BEGIN Records for this task
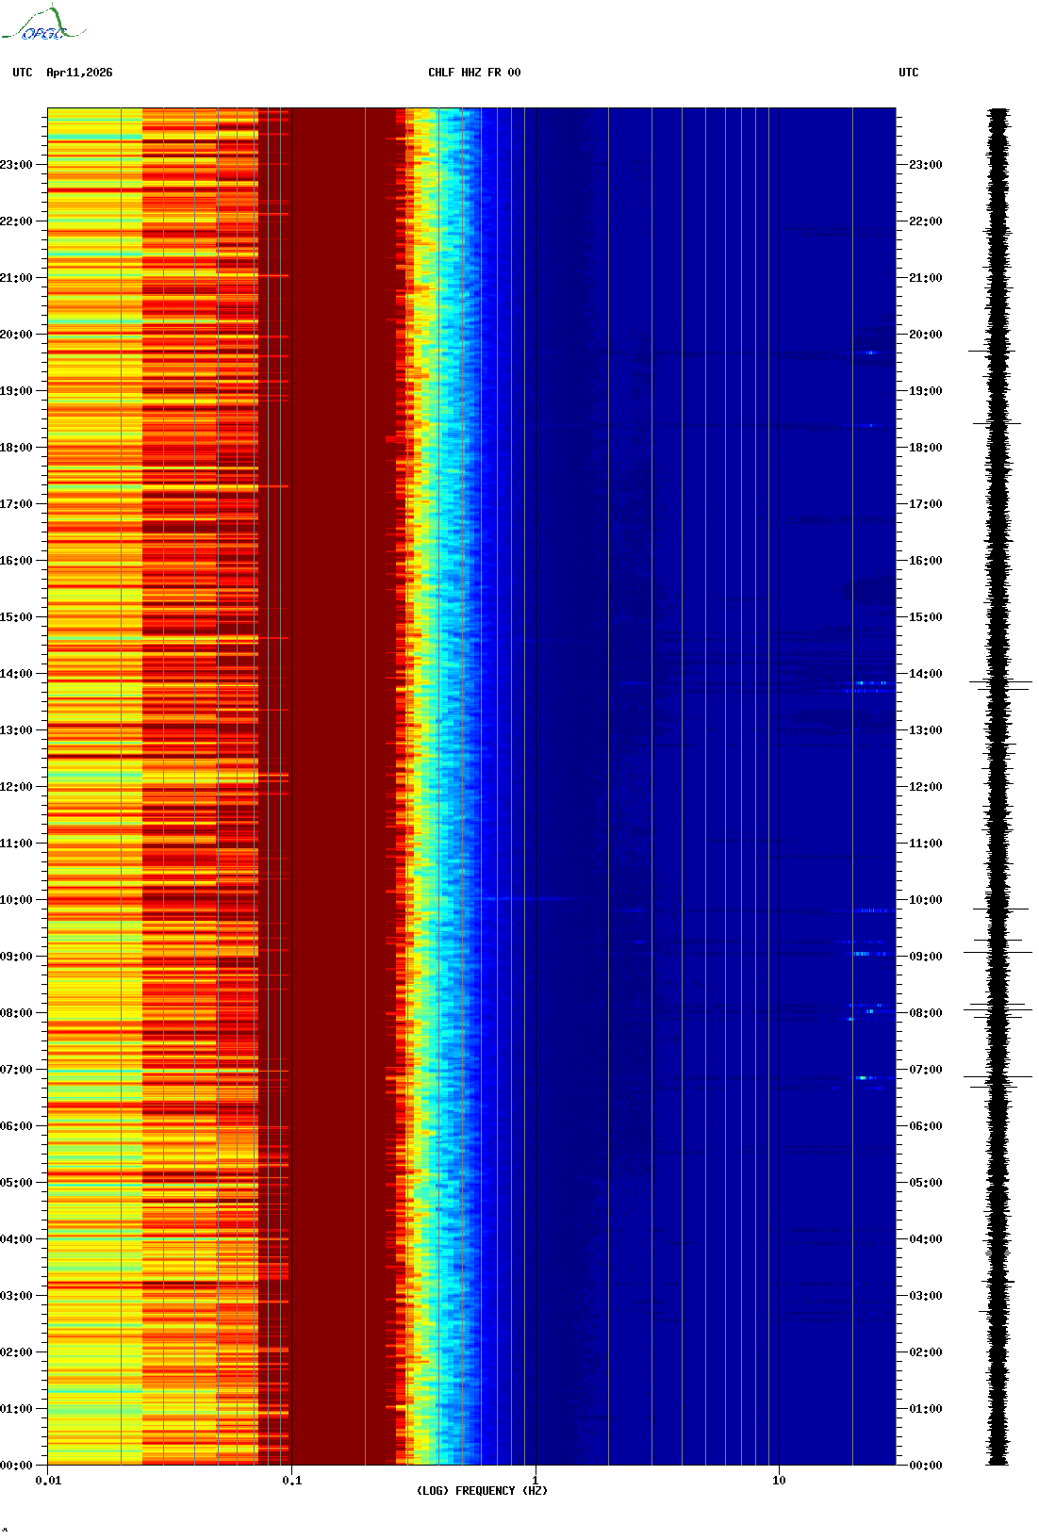Click the (LOG) FREQUENCY (HZ) axis title
The height and width of the screenshot is (1540, 1039).
tap(482, 1490)
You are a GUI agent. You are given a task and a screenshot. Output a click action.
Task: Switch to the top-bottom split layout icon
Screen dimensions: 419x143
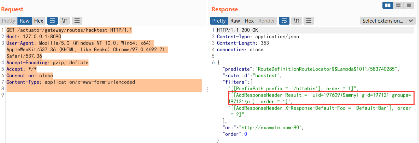tap(398, 5)
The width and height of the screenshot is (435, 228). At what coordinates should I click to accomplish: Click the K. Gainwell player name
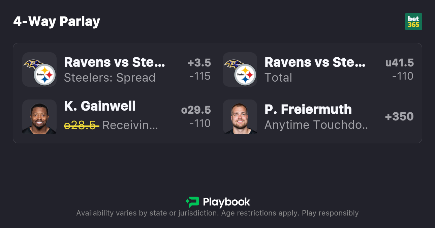click(x=100, y=106)
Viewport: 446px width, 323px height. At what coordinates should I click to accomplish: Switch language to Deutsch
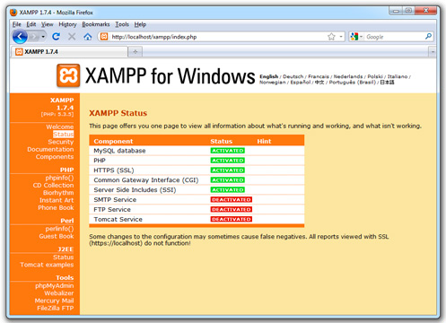coord(293,76)
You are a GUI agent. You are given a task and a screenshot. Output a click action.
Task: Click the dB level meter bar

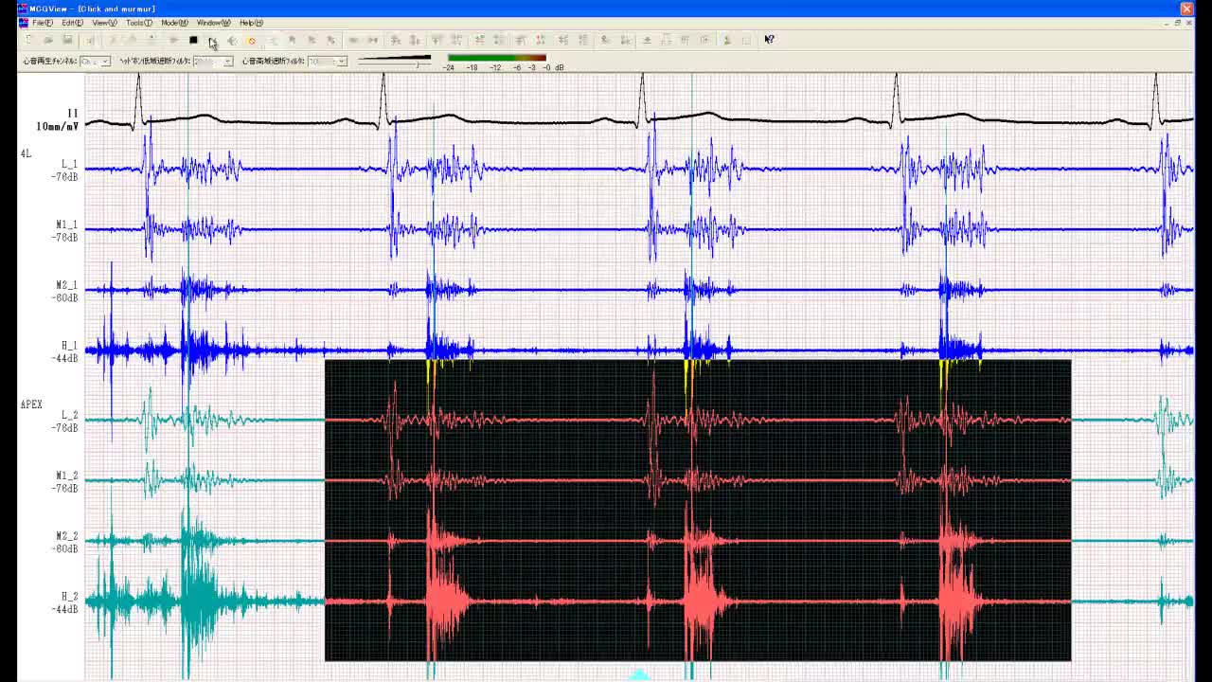(x=497, y=58)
END Records for this task
About this task -> Return exactly, with no pictures, each line from the one that contains "Viewport: 446px width, 323px" through the end of the entries above, both ends included.

Response area ->
Viewport: 446px width, 323px height. At what coordinates should I click to accomplish: Switch language to Deutsch
coord(293,76)
You are a GUI agent. You are given a task and a screenshot. Output a click action.
Task: Click the dB level meter bar

(x=497, y=58)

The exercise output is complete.